Yeah, but it’s a temporary high. It’s for the moment. Once it wears off, and the come down kicks in, it’s a whole other conversation.
So then what do you do?
I write again [Laughs].
What makes you happy?
I don’t know. I think that’s what life is, though. It’s the quest to try and find out what it is in heaven. There’s a lot of things that make me happy, but the embodiment of happiness every day is what I haven’t been able to find.
What would you do if you felt fulfilled? Would you be able to make music? Some people are afraid that if they find what they’re chasing, then they’ve lost the muse.
Yeah, I feel you. And sometimes I step away, but you always come back stronger no matter what. I feel like with music, it’s just going to embody the moment, so if I ever do feel fulfilled, then my music will represent that. But for now, even when I talk about songs like this, or talking about something like that one person, it still has a dark undertone to it. It’s still from a place of want, and not have.
How’s the new project doing? Are you happy with the response to it?

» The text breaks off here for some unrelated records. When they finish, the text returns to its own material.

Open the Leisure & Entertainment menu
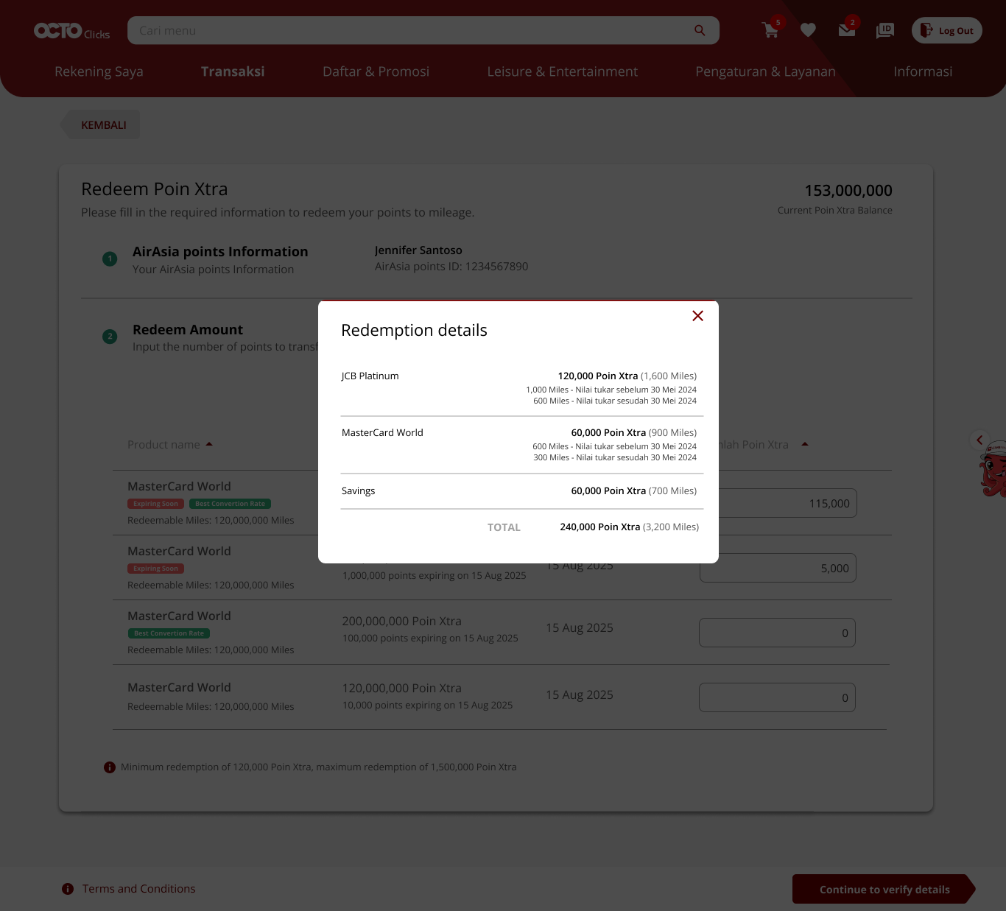The image size is (1006, 911). tap(562, 71)
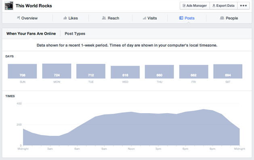Viewport: 254px width, 160px height.
Task: Click the This World Rocks page title
Action: 34,6
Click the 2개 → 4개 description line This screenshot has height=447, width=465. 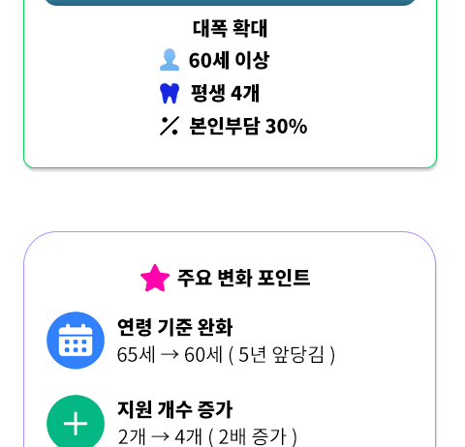pos(207,436)
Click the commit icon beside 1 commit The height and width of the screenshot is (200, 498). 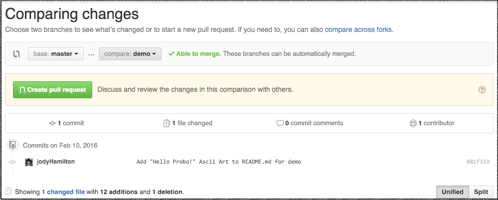[52, 123]
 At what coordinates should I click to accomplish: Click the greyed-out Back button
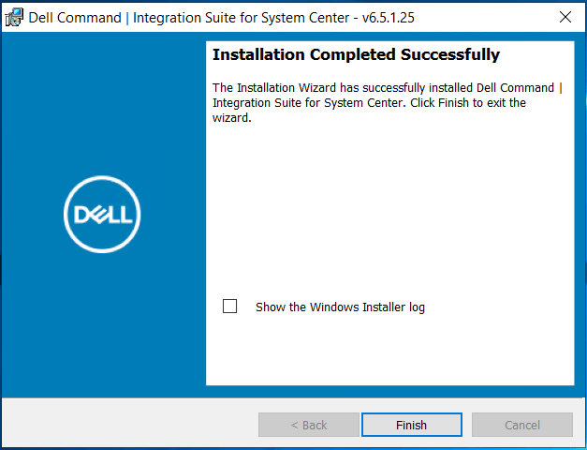tap(308, 425)
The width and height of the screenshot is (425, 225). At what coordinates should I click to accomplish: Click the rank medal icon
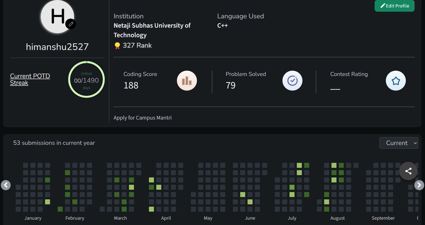(117, 46)
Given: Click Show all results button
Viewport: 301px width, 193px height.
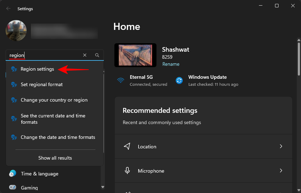Looking at the screenshot, I should pyautogui.click(x=55, y=158).
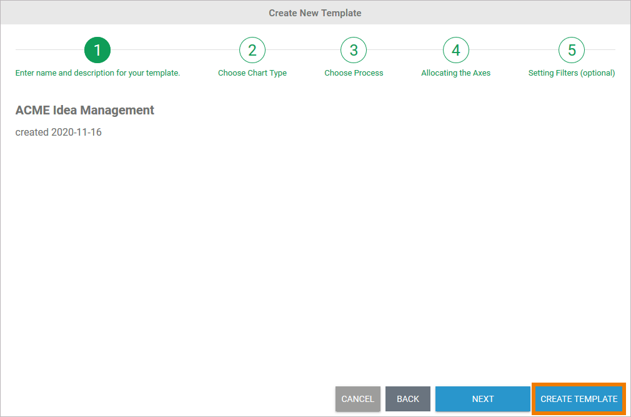Viewport: 631px width, 417px height.
Task: Go to step 4 circle
Action: coord(456,50)
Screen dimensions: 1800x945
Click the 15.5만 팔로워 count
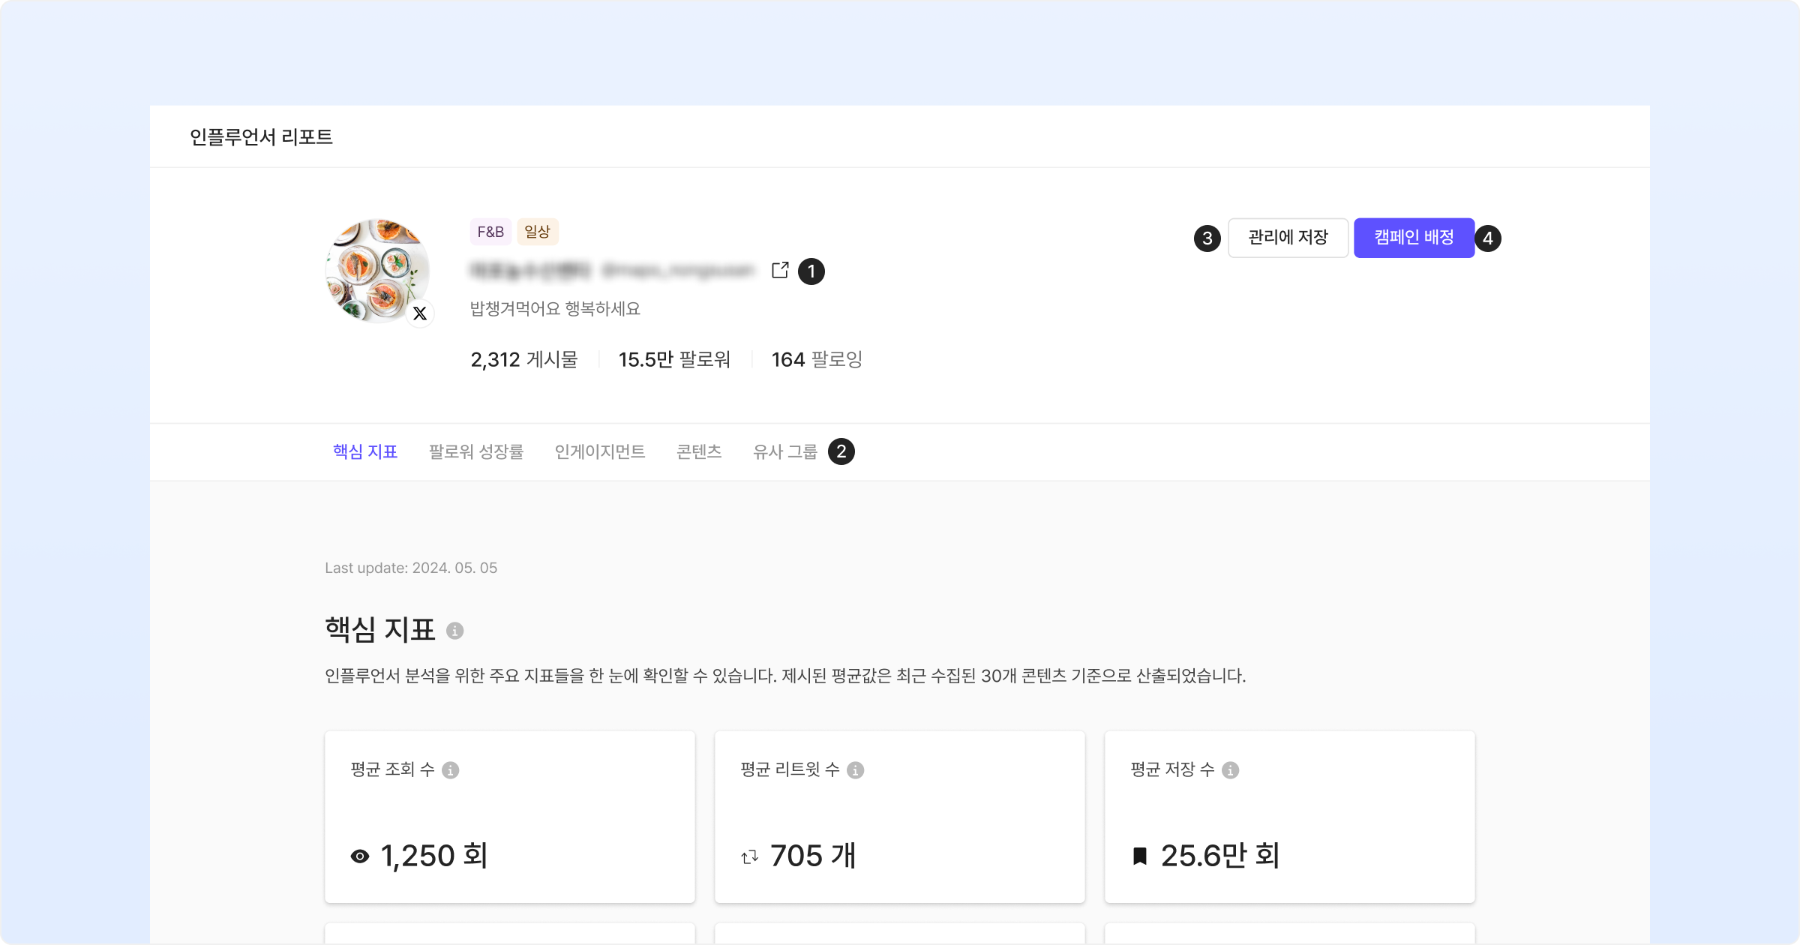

I’m always happy to give my music to fans, I don’t care about the stats and I feel l like that’s what’s going to make my stats really mean something one day because I don’t even look at that, once I put the music out and know my fans have it and i know it has a chance to grow in this world like people hit me up from all over the world that’s special to me, no number, no percentage, no weekly stat I mean the plaques feel nice, it’s cool but nothing feels better than knowing that someone is listening. Like you’re not making something that falls on deaf ears.
So what’s next?
I’m still working. I’m excited to get back in the studio. July has been a month for me to go travel and go see everybody that’s been supporting me. Really just showing my gratitude to everybody. I’m in disbelief to how crazy everything went. I just wanted to get out there and say thank you in person to a lot of different people. In the month of August I get to make music again, so we’ll see where that goes.
How has it felt to have a new audience after all the work you did with Abel? Is it an added pressure? Do you feel like you need to separate yourself from it?

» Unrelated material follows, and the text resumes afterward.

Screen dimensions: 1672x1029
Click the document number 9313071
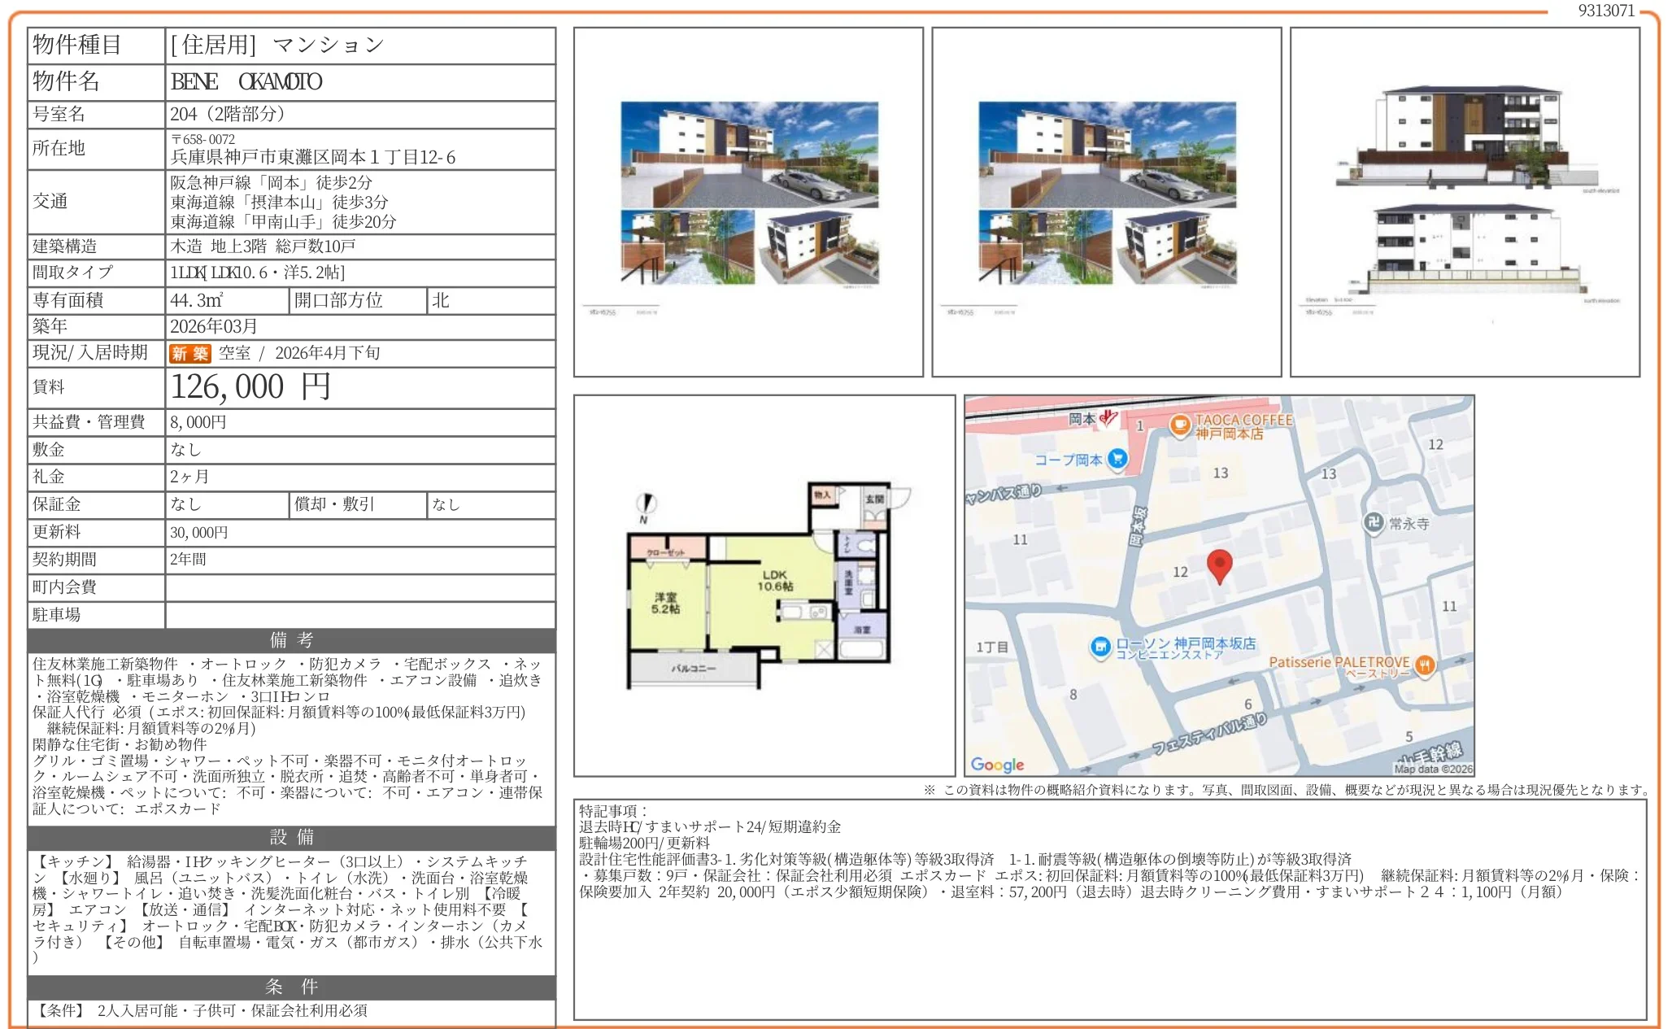point(1605,11)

To me that was a blessing on its own. There’s a lot of guys that did the songwriting then and tried to venture into artistry, and it didn’t work out for them. I feel like I started as an artist and then did songwriting, and the only reason I did songwriting in the beginning, even before I started working with Abel, it was like my songs that people were falling in love with and taking for themselves. So it was always like, man I know I can do it, but for the time being this is what I need to do for so many reasons. Working with Abel has been such an amazing experience, because really everything that we’ve done together has been his vision. I’m just blessed enough to be able to compliment whatever he needs when he needs me, but he’s hands on with everything. The kid’s a real genius.
How did your recent work as a songwriter influence your return to the studio for your own work?
Honestly, just being able to work with guys like Abel inspired me, especially when I play them shit that’s my shit and they say it’s really dope. It’s like cool, ok, we might be onto something. For me, there were a lot of things I enjoyed about stepping back and being able to work things from a different angle, coming back and understanding shit a different way. And I think now I’m enjoying this a lot more because of that.
What’s your favorite strain right now?
I don’t think I could ever get over the OG. The different strains of the OG are my favorite.
The power strains like Jet Fuel, the taste, it’s probably my favorite strain of OG. I think what Berner and the Cookies SF guys do with the Cookies is incredible. I think Gorilla Glue is one of my favorite strains of those.
Anything else you’d like to add?
I just want to say to my fans and believers, it feels better knowing I have people in my corner. In my whole life I never felt that, other than my direct and immediate people that I have around me. So it feels nice to have that in my corner.